Error reading TFile

Dear experts,

I have been experiencing some issues with reading TFiles using both C++ and PyROOT macros, as well as interactive root sessions. When trying to read some existing file, it generates a error as in the following:

> [avroy@lxplus731 Limits]$ root -l /eos/user/a/avroy/Analysis_Outputs/ALL_OUTPUTS2//MYOUTPUT.sig.M13K090.root
> root [0] 
> Attaching file /eos/user/a/avroy/Analysis_Outputs/ALL_OUTPUTS2//MYOUTPUT.sig.M13K090.root as _file0...
> Error in <TFile::ReadBuffer>: error reading all requested bytes from file /eos/user/a/avroy/Analysis_Outputs/ALL_OUTPUTS2//MYOUTPUT.sig.M13K090.root, got 63 of 300
> Error in <TFile::Init>: /eos/user/a/avroy/Analysis_Outputs/ALL_OUTPUTS2//MYOUTPUT.sig.M13K090.root failed to read the file type data.
> (TFile *) nullptr
> root [1] .q

The worse part of this error is that it actually corrupts the file. Doing a ls -lh gives the following output:

> [avroy@lxplus731 Limits]$ ls -lh /eos/user/a/avroy/Analysis_Outputs/ALL_OUTPUTS2//MYOUTPUT.sig.M13K090.root
> -rw-r--r--. 1 avroy zp 63 Aug  7 16:43 /eos/user/a/avroy/Analysis_Outputs/ALL_OUTPUTS2//MYOUTPUT.sig.M13K090.root

As you can see, the size of the file has been reduced to 63 bytes, instead of some ~1MB. Each of these files contains some 1k histograms, created by merging 3 similar TFiles. All such files are stored within a single directory, containing all necessary TFiles for my analysis. That one directory stores ~65k different files.

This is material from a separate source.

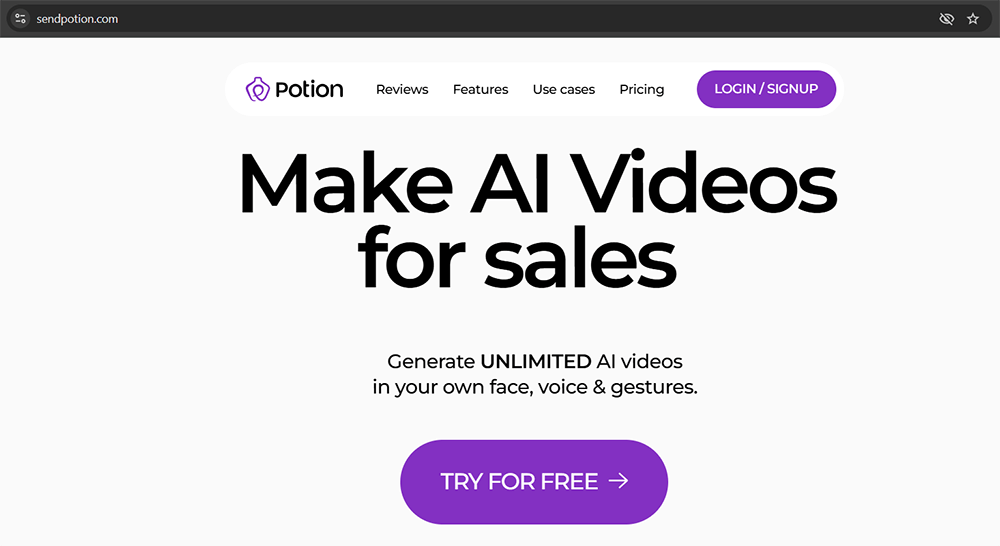This screenshot has width=1000, height=546.
Task: Click the Potion wordmark text
Action: (309, 89)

I am also bothered by a similar but maybe uncorrelated error, in which ROOT fails to read certain files in a given lxplus session, returns null pointers. But the file is there, the size being what it is supposed to be, and perfectly readable from a different lxplus session.

It will be great to have suggestions on how to circumvent these issues.

ROOT Version: 6.18/04
Built for linuxx8664gcc on Sep 11 2019, 15:38:23
From tags/v6-18-04@v6-18-04

kind regards,
Avik

Hi Avik,

The worse part of this error is that it actually corrupts the file.

When opening the file in “READ” mode (the default that you are using) the Operating System should not allow the process to modify the file (we go through the regular posix fopen and co).

This seems to indicate a problem or instability in the file system itself (i.e. EOS). Such an instability would explain all the symptoms you describe.

To verify this, you could copy the file to a local disk and try opening there (after verifying, maybe via md5sum, that it was correctly copied).

Cheers,
Philippe.

This topic was automatically closed 14 days after the last reply. New replies are no longer allowed.